# PM2000, Sawstop and Unisaw Compentition.



## agallant (Jul 1, 2010)

This is just a more of a wondering kinda question but with a PM2000, Unisaw and Sawstop PCS all costing about the same and everyone choosing the sawstop, who is still buying the Unisaw and Powermatic? How/why are Powermatic and Delta keeping those product lines around and why are they not building a safety feature to compete with Saw Stop?

With that said I did like my Unisaw better than my sawstop but when I moved I had no place to put it into storage for 6 months and went with the SS for the safety feature when I got my new place. If I could have kept my Unisaw I would have and if SS did not have the safety feature I would have ended up with another Unisaw.

From Google:
3HP SS $2,729
Unisaw $2,649
Powermatic $2,959


----------



## ShaneA (Apr 15, 2011)

The Unisaw and Powermatic do go on sale from time to time, and also do not require the extra brakes which add to the cost. I think real world cost on them has the Sawstop above the Uni and PM in most cases. When I was looking at new cabinet saws, I went to the local Woodcraft and the only cabinet saws they had on display was the SS. I could not even find a new Uni or PM locally to look at.
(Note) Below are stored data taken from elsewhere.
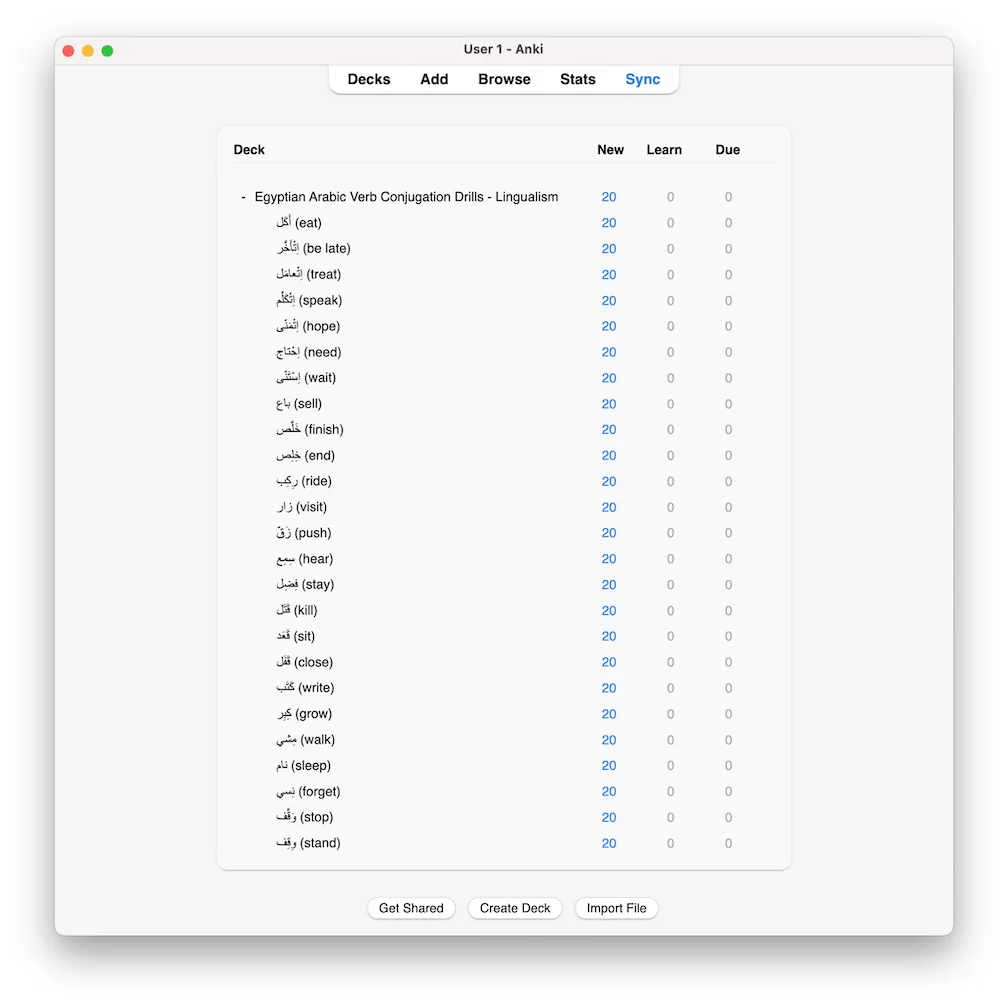1008x1008 pixels.
Task: Select the (wait) subdeck
Action: (306, 377)
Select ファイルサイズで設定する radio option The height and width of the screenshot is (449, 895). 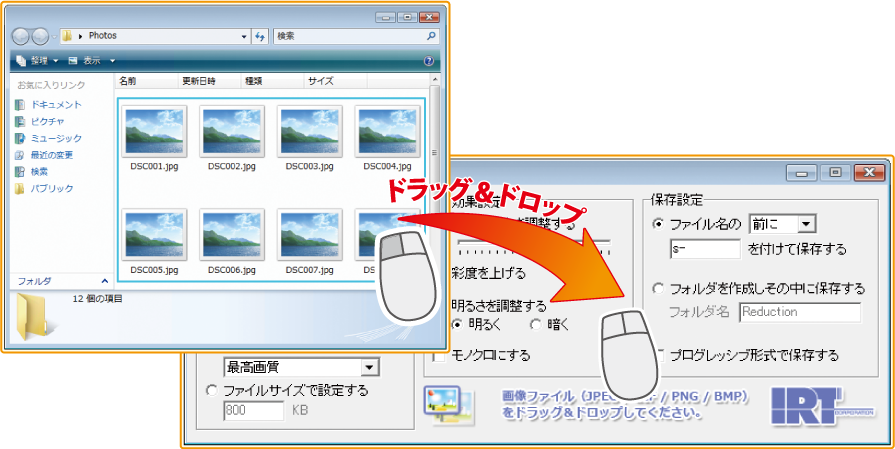coord(211,390)
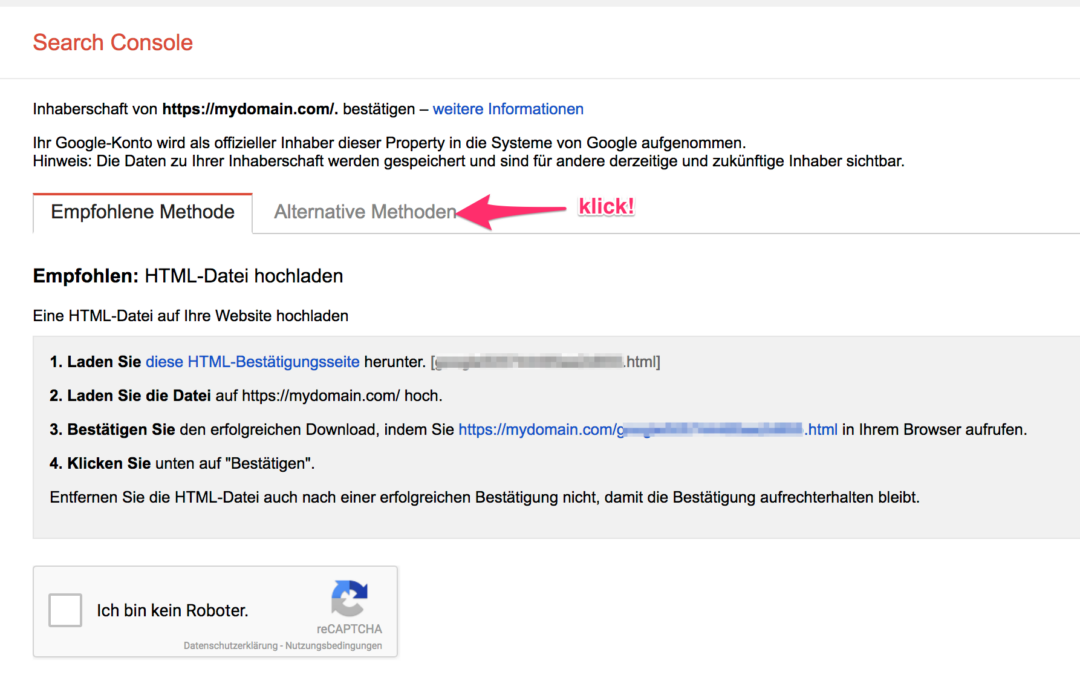Open the 'Datenschutzerklärung' reCAPTCHA link
The image size is (1080, 675).
pyautogui.click(x=226, y=646)
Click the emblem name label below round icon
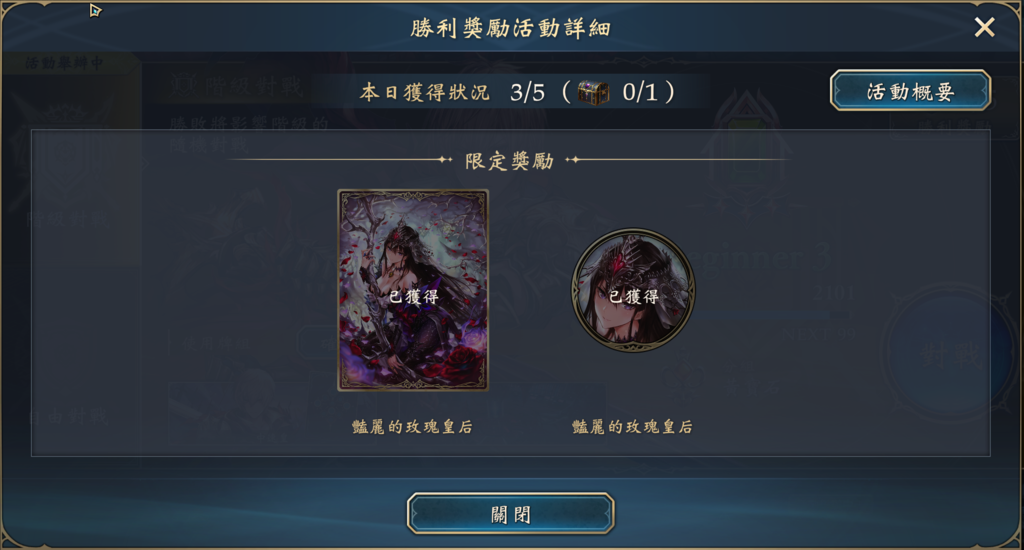 (632, 427)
The sales guy acted like "everyone" was just buying the SS. They could not justify the floor space for the Uni or PM. The PM also comes with a mobile base, while the SS does not.


----------



## woodbutcherbynight (Oct 21, 2011)

My guess would be that they perceive this safety feature to be a niche market and as such see no real ROI on the R&D to develop something like SS without patent issues. At the $2500 price range you are dealing with someone more than a casual weekend wood butcher (generally speaking). In watching woodworking videos I have not seen but a rare SS user, Nick Fury comes to mind. Others like Matthias Wandel, Steve Ramsey and John Heisz don't have them or promote them. You do see alot of ads for things like the Gripper and a ton of "ultimate pushstick videos".


----------



## EugdOT (Nov 17, 2016)

I just got a ss, for 1 reasons is safety, because I have little kids and even though I lock my garage and don't operate anything when they are around, they are always looking and exploring touching everything would not live with myself if anything ever happened. I was looking into the jet 3hp saw around 2,000 then ended getting a ss on blackfriday with the 30% Off from zoro


----------



## CharlesA (Jun 24, 2013)

> My guess would be that they perceive this safety feature to be a niche market and as such see no real ROI on the R&D to develop something like SS without patent issues.
> 
> - woodbutcherbynight


I agree with the second half of the sentence, but I'm not sure how you can justify the first half since the SS outsells PM and Delta. Can't be niche if it is the market leader.,


----------



## MrUnix (May 18, 2012)

I believe a more realistic comparison would be the Sawstop ICS, not the PCS - so your price differential is much greater. For example, the Unisaw has a 31" deep (front to back) table, while the PCS is only 27" and the ICS is 30", PM2000 is 30.5". Unisaw weighs in at around 661 pounds, PCS is around 450 pounds, ICS is 680 and the PM2000 is 600+ pounds. Unisaw has 13.5" of table in front of the blade (at max height), the PCS is 10.25", ICS is 10.75" and the PM2000 is 11.25". In most head-to-head reviews I've seen at the various woodworking magazine web sites, it's the ICS that is compared to the other two, not the PCS… perhaps for a good reason 

There are also some obvious differences between them that might make a difference in choice - like the front mounted controls on the Unisaw and the dial indicator for bevel angle accurate to 1/10 of a degree. The PM2000 has a cast iron plinth, and comes from the factory with a built in caster system (so no additional cost for a mobile base). The Unisaw can take up to a 1-1/8" dado stack, while the others are limited to 13/16". And the Sawstops have a lot of restrictions on what blades you can use, which the other two don't. For example, forget using a moulding head on the SS… or 7-1/4" blades (or anything other than a 10" blade actually)... or a thin kerf blade less than 3/32"... or a 6" dado stack… or any blade with an anti-kickback design… and so on. And if it matters, you might want to consider adding long term maintenance costs, which is much higher on the SS for several reasons.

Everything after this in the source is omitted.